Revenue Gaps for Static and Dynamic Posted Pricing of Homogeneous Goods

We consider the problem of maximizing the expected revenue from selling $k$ homogeneous goods to $n$ unit-demand buyers who arrive sequentially with independent and identically distributed valuations. In this setting the optimal posted prices are dynamic in the sense that they depend on the remaining numbers of goods and buyers, and may be difficult to implement due to technical or regulatory restrictions. We thus investigate how much revenue is lost when a single static price is used instead for all buyers and goods, and prove upper bounds on the ratio between the maximum revenue from dynamic prices and that from static prices.
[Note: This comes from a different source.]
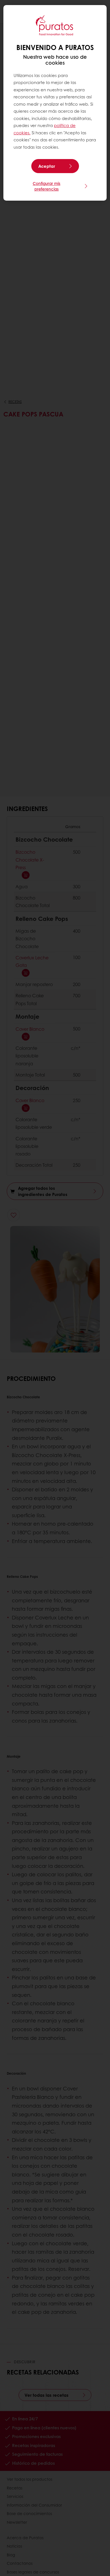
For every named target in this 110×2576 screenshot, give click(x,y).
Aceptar (46, 166)
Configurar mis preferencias (46, 186)
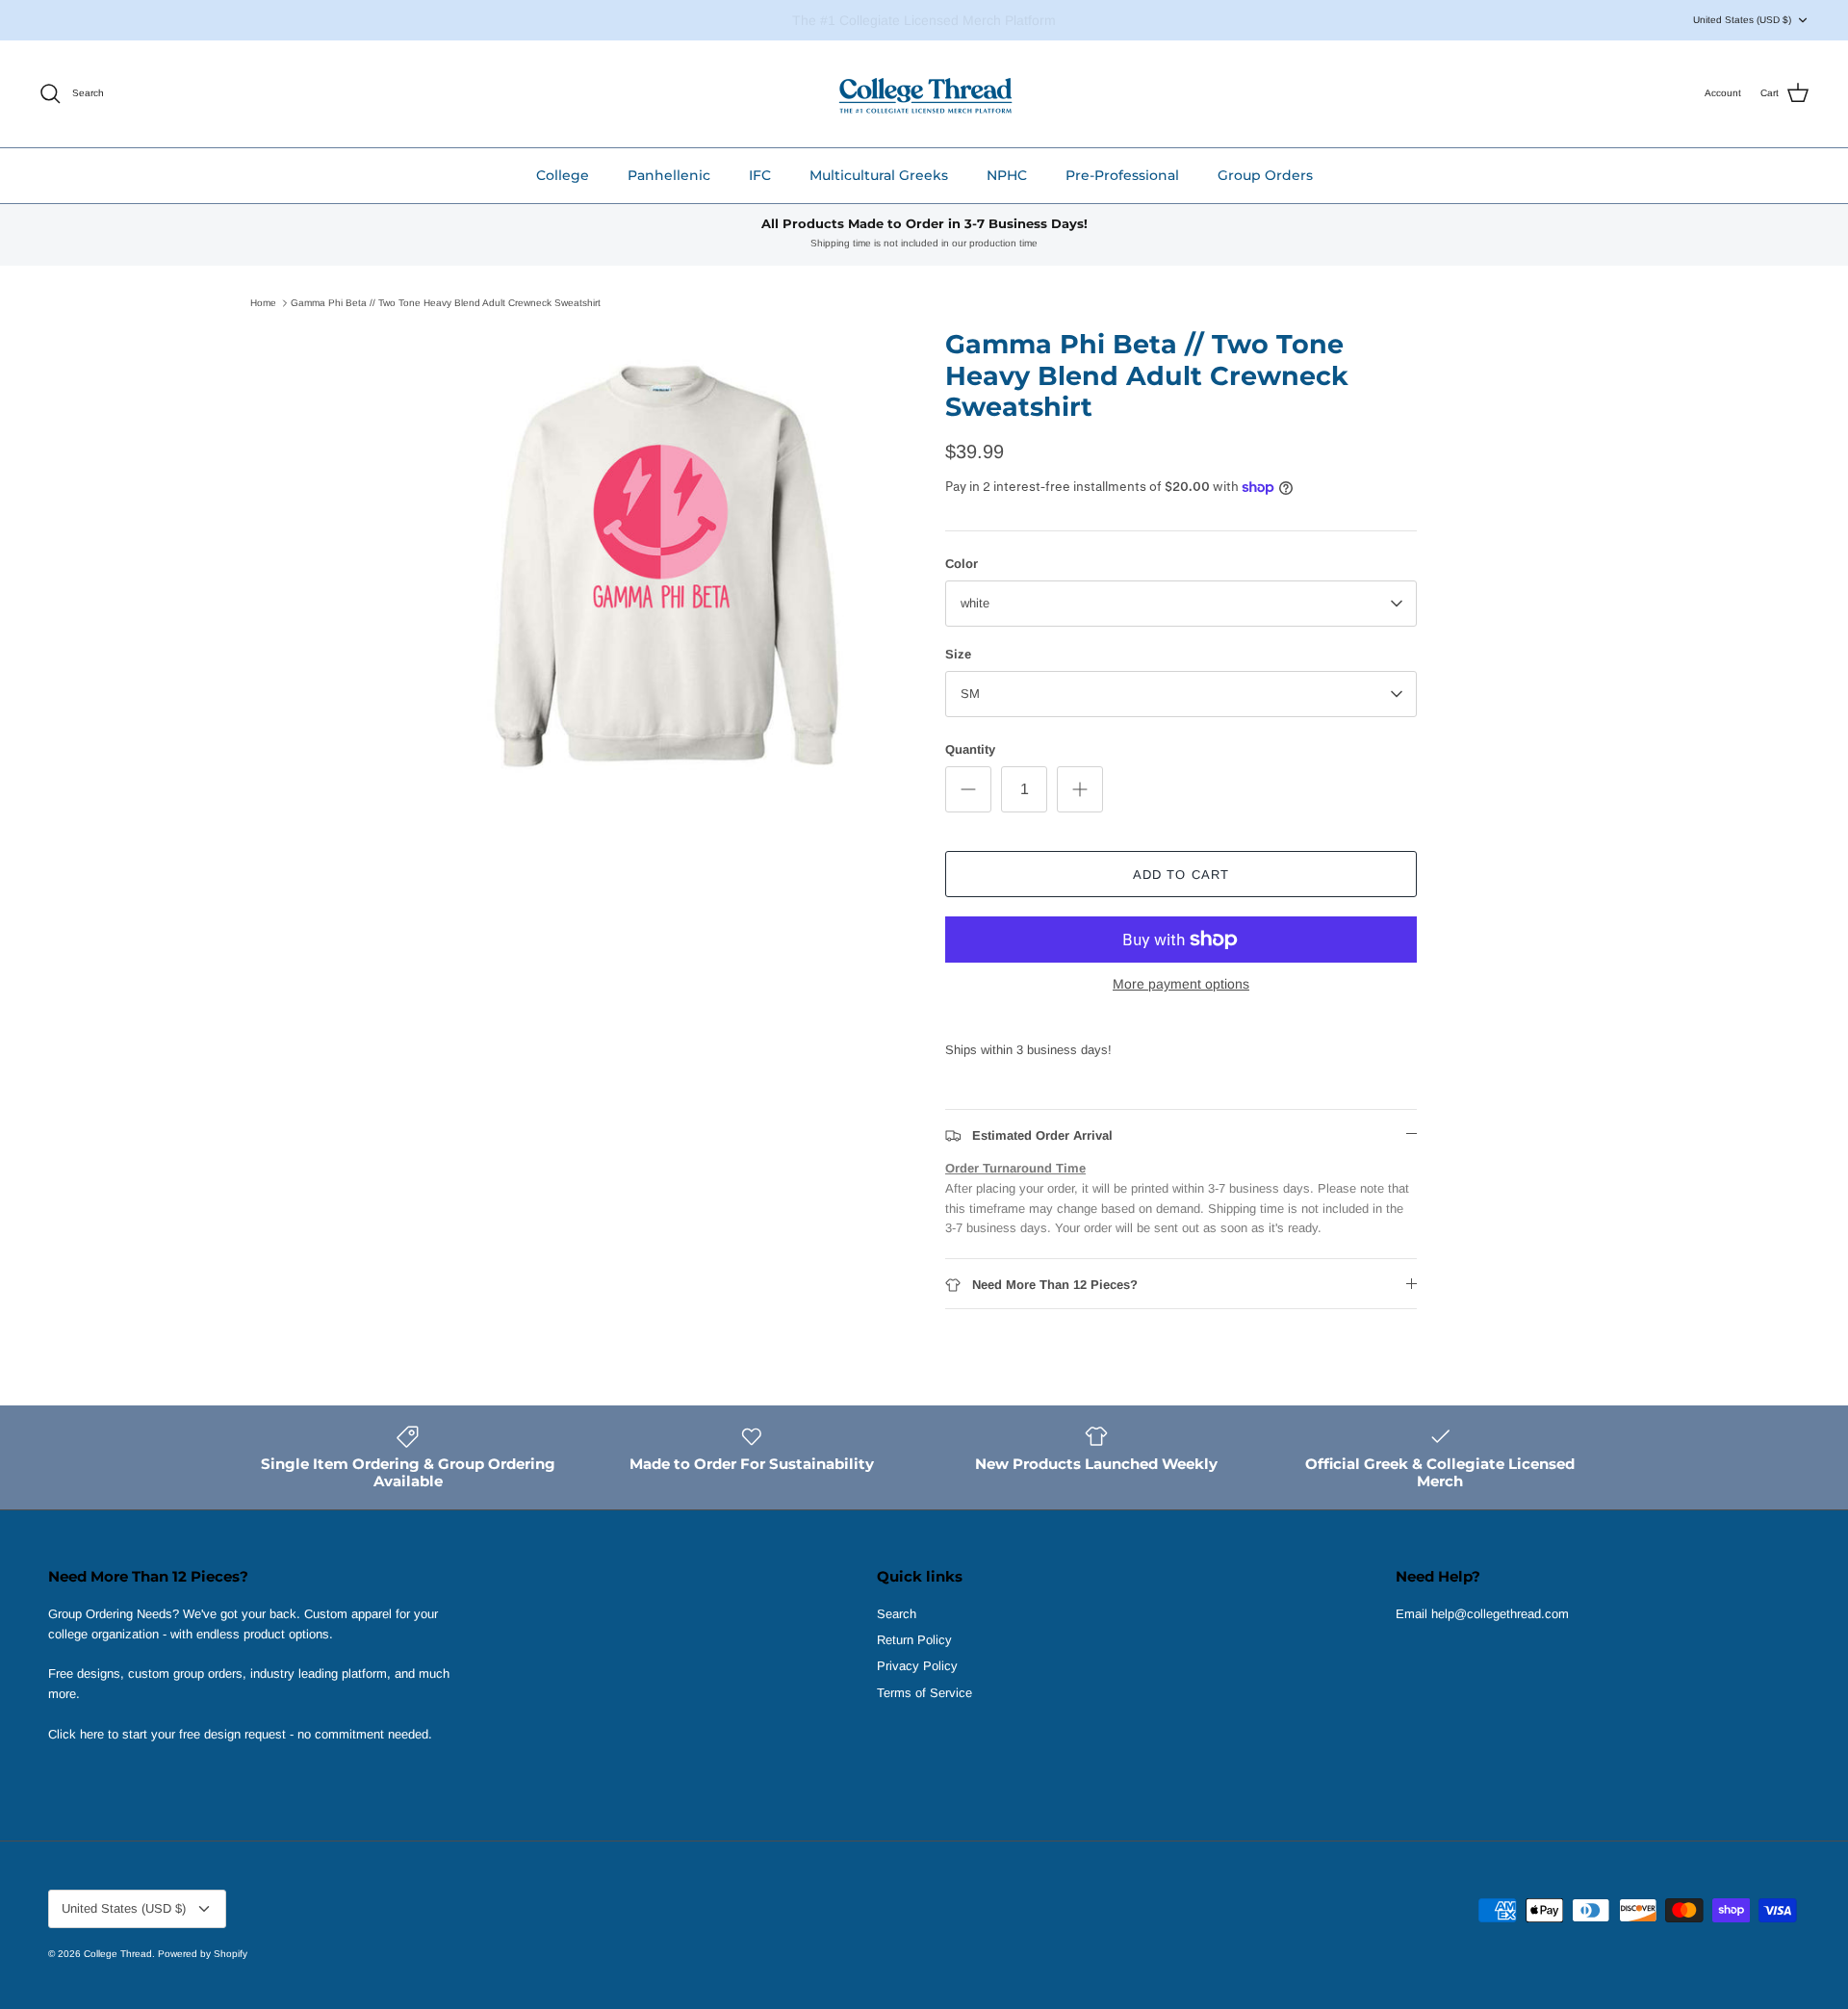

These bounds turn out to be tight for all values of $k$ and $n$ and vary depending on a regularity property of the underlying distribution. For general distributions we obtain a ratio of $2-k/n$, for regular distributions a ratio that increases in $n$ and is bounded from above by $1/(1-k^k/(e^{k}k!))$, which is of order $1/(1-1/sqrt{k})$. The lower bounds hold for the revenue gap between dynamic and static prices. The upper bounds are obtained via an ex-ante relaxation of the revenue maximization problem, as a consequence the tight bounds of $2-k/n$ in the general case and of order $1/(1-1/sqrt{k})$ in the regular case apply also to the potentially larger revenue gap between the optimal incentive-compatible mechanism and the optimal static price.